━━━━━ Record extracts

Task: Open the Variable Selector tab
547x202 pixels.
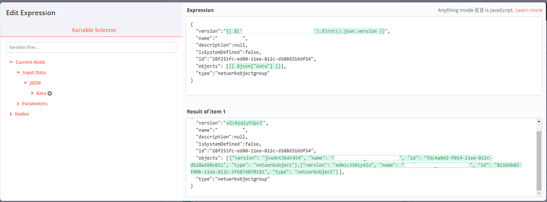Action: coord(94,30)
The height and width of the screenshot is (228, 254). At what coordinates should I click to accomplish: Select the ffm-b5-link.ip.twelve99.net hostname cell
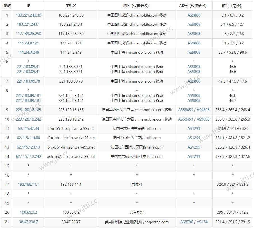click(x=71, y=128)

━━━━━━━━━━

What you return should be only the lines from the line with "The height and" through the last line of the listing above, exactly, both ends included, pictures excluded.

Result of the task:
The height and width of the screenshot is (228, 254). At what coordinates should I click to accomplish: Select the ffm-b5-link.ip.twelve99.net hostname cell
click(x=71, y=128)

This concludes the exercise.